Tapetenwechselgrund bewirkt, dass Tapeten bei späteren Renovierungen trocken, bahnenweise abgezogen werden können. Gerade bei wasser- und waschbeständigen Tapeten sinnvoll, zumal diese Vorbehandlung auch nach mehrmaligem Tapetenwechsel ihre Wirkung behält.
Wasserbasierender Tiefgrund dient zur Verfestigung der Oberflächen, z.B. sandender Putze.
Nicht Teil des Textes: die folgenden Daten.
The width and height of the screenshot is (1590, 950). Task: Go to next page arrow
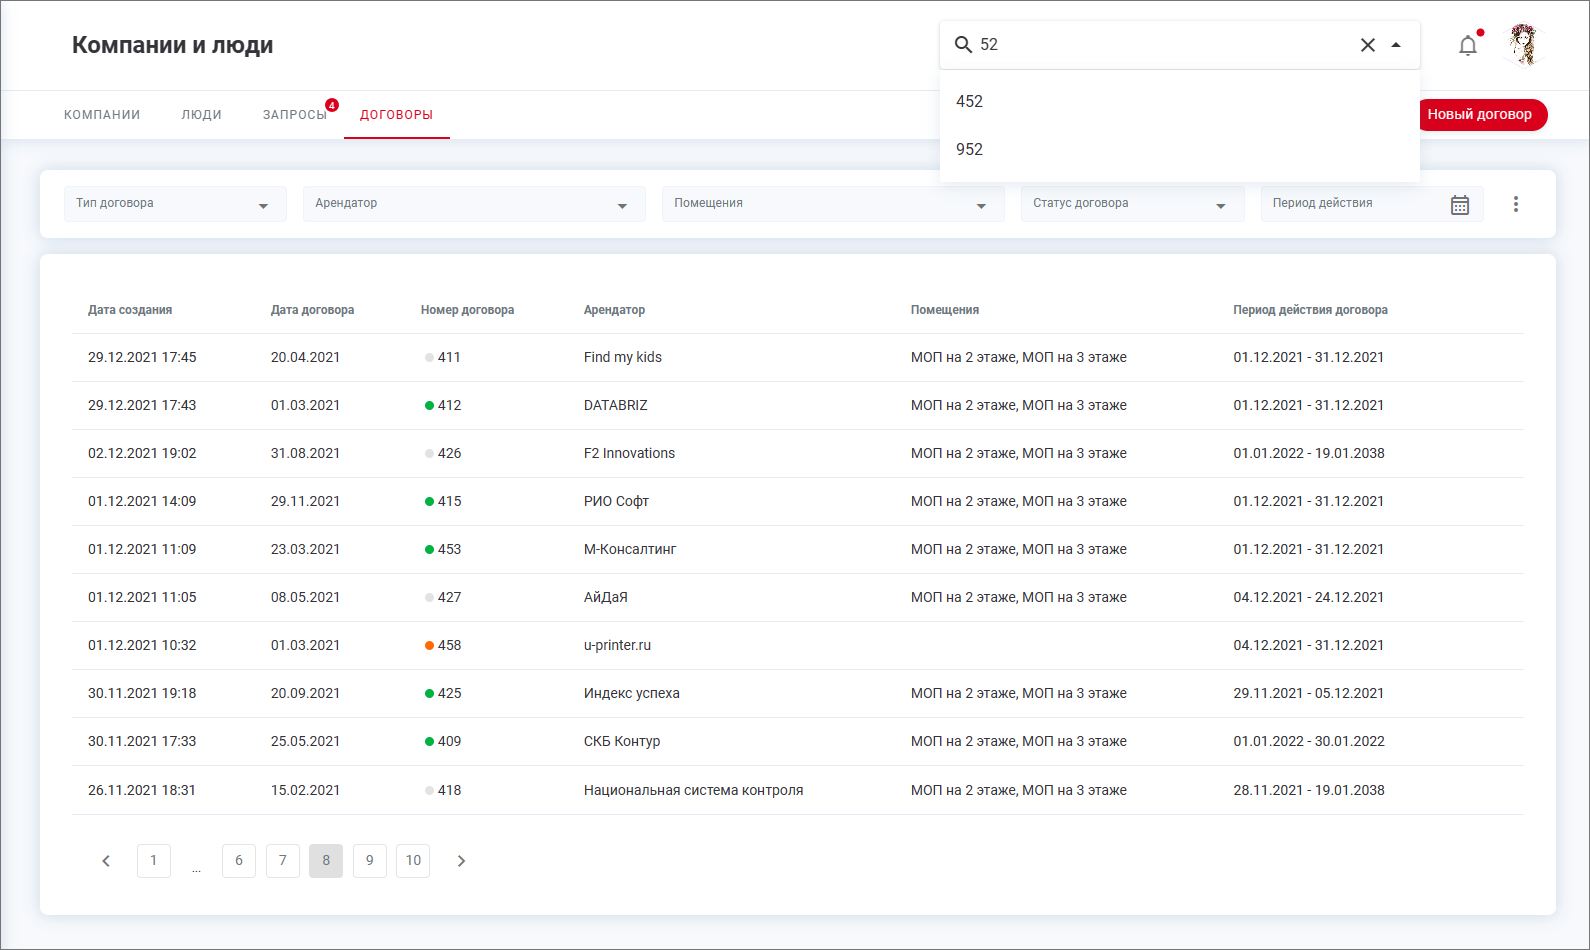tap(461, 861)

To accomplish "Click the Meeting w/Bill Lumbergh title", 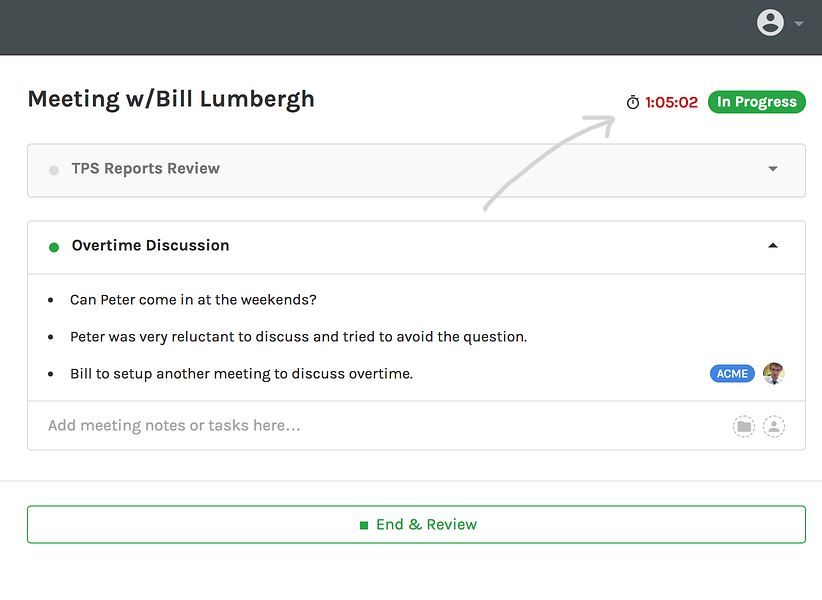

Er eignet sich für alle Untergründe, mit Ausnahme von Holzwerkstoffen.
Klebemittel
Grundregel:
| Je schwerer und saugfähiger das Tapetenpapier, desto wasserärmer der Kleister. |
Normal-Kleister (Methylzellulose): Für Papiertapeten.
| Verwendungszweck |
Ansatz |
Packungsinhalt in Liter Wasser |
Reichweite für ca. |
|
| qm |
Rollen |
|||
| Vorkleistern |
1:80 |
10 |
100 |
- |
| Leichte Papiertapeten |
1:70 |
8 3/4 |
50 |
10 |
| Normale Papiertapeten |
1:60 |
7 1/2 |
40 |
8 |
| Schwere Papiertapeten |
1:50 |
6 1/4 |
30 |
6 |
Spezial-Kleister (Methylzellulose mit Kunstharz): Für schwere Tapeten, Struktur-, Vinyl-, Vlies- und Textiltapeten sowie für spaltbares Makulaturpapier.
| Verwendungszweck |
Ansatz |
Packungsinhalt in Liter Wasser |
Reichweite für ca. |
|
| qm |
Rollen |
|||
| Vorkleistern |
1:40 |
8 |
60-80 |
- |
| Tapeten |
1:20 |
4 |
22-26 |
4-5 |
| Rauhfaser |
1:20 |
4 |
22-26 |
ca. 2 |
Verarbeitungstipps
Allgemeiner Hinweis:
Ware vor der Verarbeitung auf Mängel prüfen. Nur Rollen mit derselben Anfertigung an einer Wand tapezieren. Bei eventuellen Beanstandungen Einrollzettel und Musterabschnitt beifügen. Auf keinen Fall übernimmt der Hersteller Klebekosten für mehr als drei Bahnen.
Untergrund:
Der Untergrund muß trocken, sauber, fest, saugfähig, glatt und einheitlich hell sein. Alte Tapeten entfernen, Leimfarbenanstriche abwaschen, Dispersionsfarbenanstriche auf Haftung zum Untergrund prüfen, blätternde Anstriche abstoßen und mit einem verdünnten lösungsmittelhaltigen Grundiermittel grundieren. Glatte Neuputzflächen vorkleistern. Leicht rauhe Untergründe mit Feinmakulatur vorstreichen.
Kleister:
Für Papiertapeten Normalkleister entsprechend den Herstellerangaben verwenden.
Einkleistern:
Nicht zu dick und immer von der Bahnmitte zu den Kanten hin einkleistern. Die eingekleisterte Bahn von oben zwei Drittel und von unten ein Drittel zusammenlegen. Dabei eingeschlossene Luft herausdrücken und die zusammengelegte Tapetenbahn nochmals aufrollen.
Weichzeit:
Ca. 8-12 Minuten - je nach Stärke und Qualität des Papiers.
Tapezieren:
Auf Stoß kleben und mit einer weichen Tapezierwalze oder einem Tapezierwischer blasen- und faltenfrei andrücken. Die Tapetennähte bei glatten Papiertapeten - falls erforderlich - mit einem Nahtroller nachbehandeln. Bei Prägetapeten keinen Nahtroller verwenden.
Kleisterflecke:
Sofort mit sauberem Wasser und Schwamm abwaschen bzw. abtupfen.
Trocknen:
Während des Trocknens starkes Heizen oder Zugluft vermeiden.